Gdy byłem dzieckiem, Dzielnica Zakwaterowania Komunalnego nie oferowała mi zbyt wiele poza możliwością wpadania w kłopoty albo gapienia się w sieciowizję. Nie szło mi zbyt dobrze wypadanie z kłopotów, więc zamiast szlajać się po ulicach, czytałem książki i sporo oglądałem.

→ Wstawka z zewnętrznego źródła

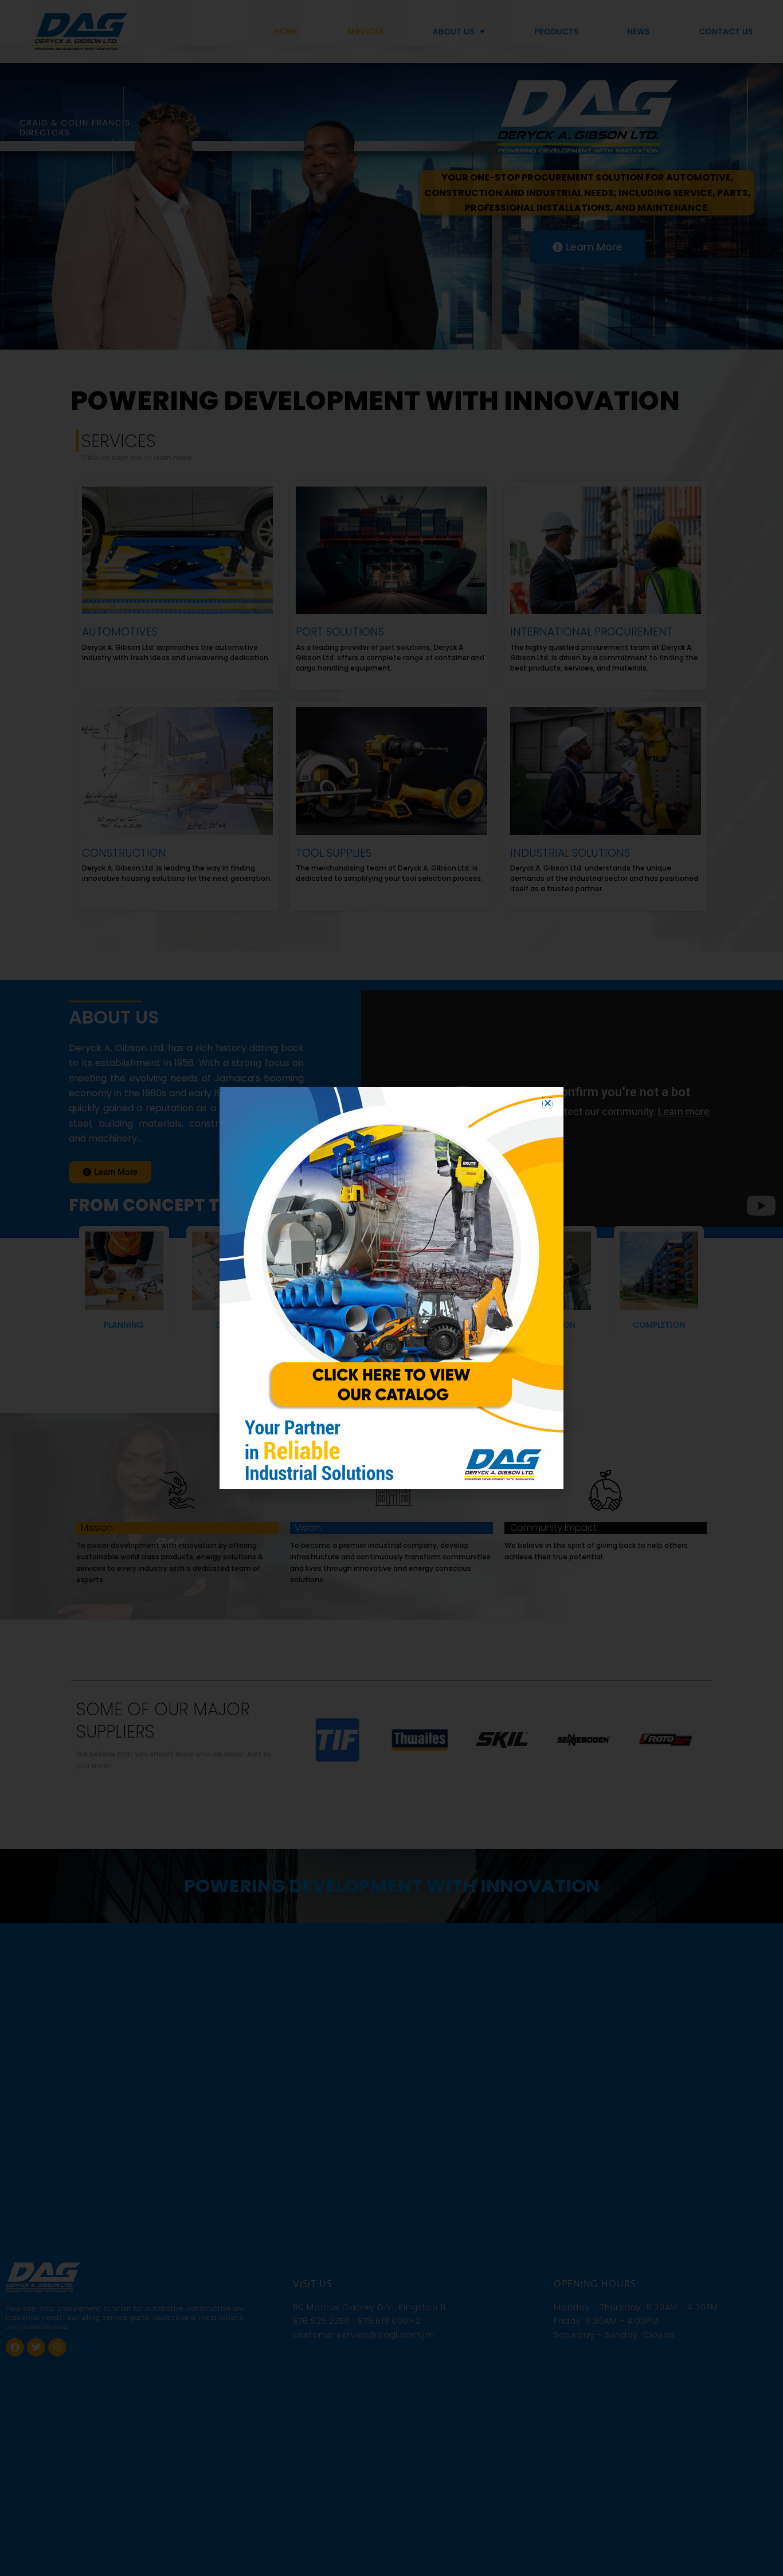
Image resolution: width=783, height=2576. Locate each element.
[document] (391, 1288)
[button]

Najbardziej lubiłem programy wojskowe, takie nadawane latami, ze stabilną obsadą, którą po jakimś czasie widzowie znali lepiej niż własną rodzinę, grającą zaprawionych w boju sierżantów i oficerów walczących z nieprzyjacielem obowiązującym w bieżącym sezonie. Teraz wiem już, że niektóre z tych seriali stanowiły ultrapatriotyczną propagandę, inne zaś bywały odważniejsze i krytykowały zjawisko wojny, lecz wszystkie posiadały wspólny element: koniec zawsze wieńczyło zwycięstwo. Być może zdobyte z wielkim trudem i za ogromną cenę, ale nigdy nie było wątpliwości, że nieprzyjaciel został pokonany.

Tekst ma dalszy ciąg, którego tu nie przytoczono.